Bulan Muharram adalah salah satu dari empat bulan haram atau bulan yang
dimuliakan Allah. Empat bulan tersebut adalah, Dzulqa’dah, Dzulhijjah, Muharram
dan Rajab. Allah Ta’ala berfirman:
“Sesungguhnya jumlah bulan di Kitabullah (Al Quran) itu ada dua belas bulan sejak Allah menciptakan langit dan bumi, empat di antaranya adalah bulan-bulan haram” (QS. At Taubah: 36)
Kata Muharram artinya ‘dilarang’. Sebelum datangnya ajaran
Islam, bulan Muharram sudah dikenal sebagai bulan suci dan dimuliakan oleh
masyarakat Jahiliyah. Pada bulan ini dilarang untuk melakukan hal-hal seperti
peperangan dan bentuk persengketaan lainnya. Kemudian ketika Islam datang
kemuliaan bulan haram ditetapkan dan dipertahankan sementara tradisi jahiliyah
yang lain dihapuskan termasuk kesepakatan tidak berperang.

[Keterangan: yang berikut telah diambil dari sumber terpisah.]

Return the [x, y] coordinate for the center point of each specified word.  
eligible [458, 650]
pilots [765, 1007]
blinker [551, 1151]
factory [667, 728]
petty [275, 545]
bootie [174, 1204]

Bulan Muharram memiliki banyak
keutamaan, sehingga bulan ini disebut bulan Allah (syahrullah). diantara keutamaan
Muharram adalah :
1. Beribadah pada bulan
haram pahalanya dilipatgandakan dan bermaksiat di bulan ini dosanya
dilipatgandakan pula.
2. Pada tanggal 10
Muharram Allah menyelamatkan Nabi Musa as dan Bani Israil dari kejaran Firaun.

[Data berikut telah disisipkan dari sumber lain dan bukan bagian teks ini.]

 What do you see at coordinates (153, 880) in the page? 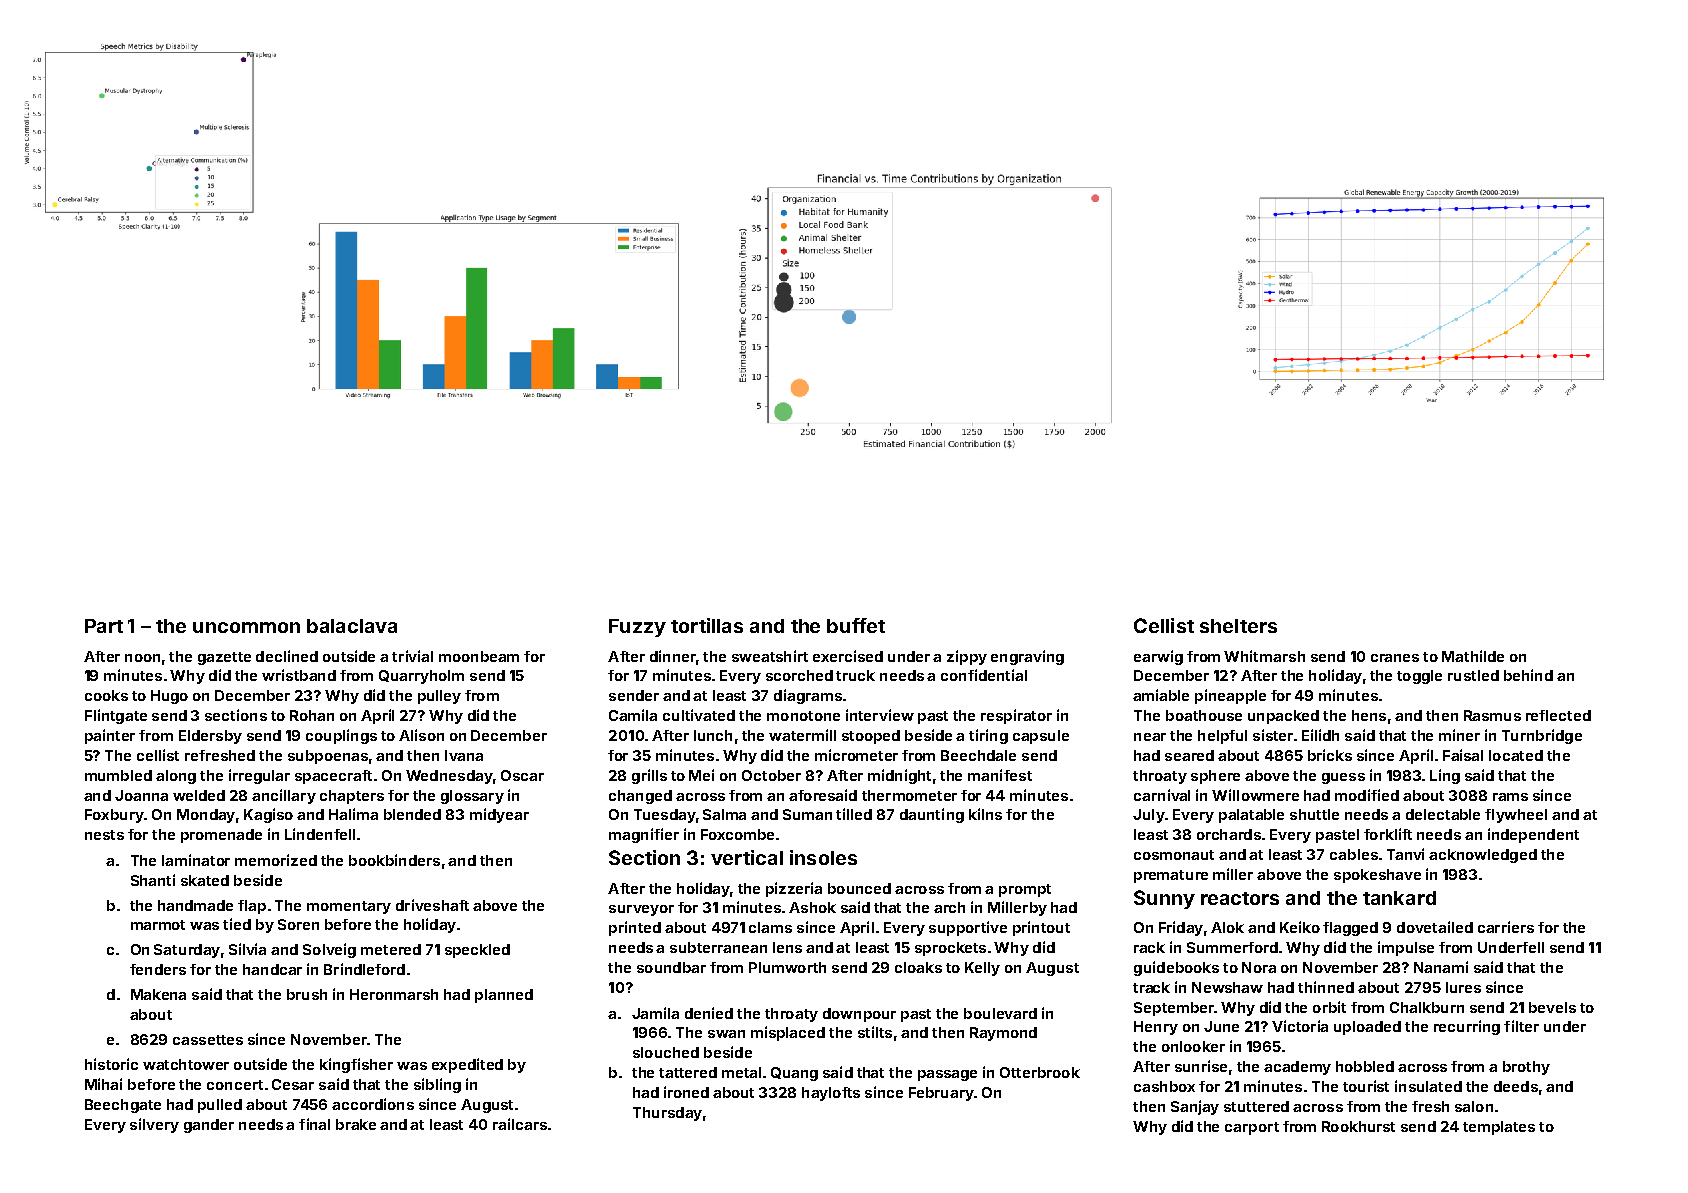
I see `Shanti` at bounding box center [153, 880].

Mereka memuliakannya dengan berpuasa. Kemudian Rasulullah saw. menetapkan puasa
pada tanggal 10 Muharram sebagai kesyukuran atas pertolongan Allah. Masyarakat
Jahiliyah sebelumnya juga berpuasa.
Puasa 10 Muharram tadinya hukumnya wajib, kemudian berubah
menjadi sunnah setelah turun kewajiban puasa Ramadhan. Rasulullah saw.
bersabda:
Dari Ibnu Abbas RA, bahwa nabi
saw. ketika datang ke Madinah, mendapatkan orang Yahudi berpuasa satu hari,
yaitu ‘Asyuraa (10 Muharram). Mereka berkata, “ Ini adalah hari yang agung
yaitu hari Allah menyelamatkan Musa dan menenggelamkan keluarga Firaun. Maka
Nabi Musa as berpuasa sebagai bukti syukur kepada Allah. Rasul saw. berkata,
“Saya lebih berhak mengikuti Musa as. dari mereka.” Maka beliau berpuasa dan
memerintahkan (umatnya) untuk berpuasa”
(HR Bukhari).
(HR Bukhari).
Dari Abu Hurairah RA. berkata,
Rasulullah saw. bersabda, “Sebaik-baiknya puasa setelah Ramadhan adalah
puasa pada bulan Allah Muharram. Dan sebaik-baiknya ibadah setelah ibadah wajib
adalah shalat malam.” (HR Muslim)
Walaupun ada kesamaan dalam ibadah,
khususnya berpuasa, tetapi Rasulullah saw. memerintahkan pada umatnya agar
berbeda dengan apa yang dilakukan oleh Yahudi, apalagi oleh orang-orang
musyrik. Oleh karena itu beberapa hadits menyarankan agar puasa hari ‘Asyura
diikuti oleh puasa satu hari sebelum atau sesudah puasa hari ‘Asyura.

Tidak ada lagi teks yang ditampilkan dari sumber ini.